=== Task input ===
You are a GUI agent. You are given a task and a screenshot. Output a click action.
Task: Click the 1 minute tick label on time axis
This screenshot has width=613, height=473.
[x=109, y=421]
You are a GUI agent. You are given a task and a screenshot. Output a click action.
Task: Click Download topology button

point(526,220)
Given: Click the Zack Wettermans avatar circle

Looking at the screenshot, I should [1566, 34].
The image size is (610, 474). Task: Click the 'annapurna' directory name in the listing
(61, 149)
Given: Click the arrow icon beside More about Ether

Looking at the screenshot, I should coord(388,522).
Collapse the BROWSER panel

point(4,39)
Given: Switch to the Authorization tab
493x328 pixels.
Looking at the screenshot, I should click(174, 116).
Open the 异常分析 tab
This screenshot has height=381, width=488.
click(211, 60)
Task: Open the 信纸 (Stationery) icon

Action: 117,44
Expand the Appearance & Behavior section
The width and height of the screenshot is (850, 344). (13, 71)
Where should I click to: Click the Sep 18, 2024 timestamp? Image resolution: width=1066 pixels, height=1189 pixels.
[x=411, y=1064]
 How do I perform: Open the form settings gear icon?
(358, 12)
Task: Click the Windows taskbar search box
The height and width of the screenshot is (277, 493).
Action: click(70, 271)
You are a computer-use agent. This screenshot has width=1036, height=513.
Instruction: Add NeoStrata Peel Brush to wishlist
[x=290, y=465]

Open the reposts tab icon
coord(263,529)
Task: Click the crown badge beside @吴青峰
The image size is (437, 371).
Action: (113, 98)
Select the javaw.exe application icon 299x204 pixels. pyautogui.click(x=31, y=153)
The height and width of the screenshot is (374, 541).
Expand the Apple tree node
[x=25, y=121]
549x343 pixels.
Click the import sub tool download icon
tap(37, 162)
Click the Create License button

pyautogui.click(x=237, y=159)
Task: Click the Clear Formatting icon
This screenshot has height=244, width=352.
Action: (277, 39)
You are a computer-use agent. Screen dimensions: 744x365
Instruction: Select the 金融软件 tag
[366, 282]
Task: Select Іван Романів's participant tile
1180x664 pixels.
===
Task brief: Repeat exactly, please, each line from the beginning of the data through the line with "Task: Click the Clear Formatting icon" in it, and only those lines.

Solution for this problem:
You are a GUI agent. You are given a task and a screenshot. Output a click action.
Task: Click the 1 minute tick label on time axis
This screenshot has width=613, height=473.
[x=109, y=421]
You are a GUI agent. You are given a task and a screenshot. Output a click action.
Task: Click Download topology button

point(526,220)
Given: Click the Zack Wettermans avatar circle

Looking at the screenshot, I should [1566, 34].
The image size is (610, 474). Task: Click the 'annapurna' directory name in the listing
(61, 149)
Given: Click the arrow icon beside More about Ether

Looking at the screenshot, I should coord(388,522).
Collapse the BROWSER panel

point(4,39)
Given: Switch to the Authorization tab
493x328 pixels.
Looking at the screenshot, I should click(174, 116).
Open the 异常分析 tab
This screenshot has height=381, width=488.
click(211, 60)
Task: Open the 信纸 (Stationery) icon

Action: 117,44
Expand the Appearance & Behavior section
The width and height of the screenshot is (850, 344). (13, 71)
Where should I click to: Click the Sep 18, 2024 timestamp? Image resolution: width=1066 pixels, height=1189 pixels.
[x=411, y=1064]
 How do I perform: Open the form settings gear icon?
(358, 12)
Task: Click the Windows taskbar search box
The height and width of the screenshot is (277, 493).
Action: click(70, 271)
You are a computer-use agent. This screenshot has width=1036, height=513.
Instruction: Add NeoStrata Peel Brush to wishlist
[x=290, y=465]

Open the reposts tab icon
coord(263,529)
Task: Click the crown badge beside @吴青峰
The image size is (437, 371).
Action: (113, 98)
Select the javaw.exe application icon 299x204 pixels. pyautogui.click(x=31, y=153)
The height and width of the screenshot is (374, 541).
Expand the Apple tree node
[x=25, y=121]
549x343 pixels.
Click the import sub tool download icon
tap(37, 162)
Click the Create License button

pyautogui.click(x=237, y=159)
Task: Click the Clear Formatting icon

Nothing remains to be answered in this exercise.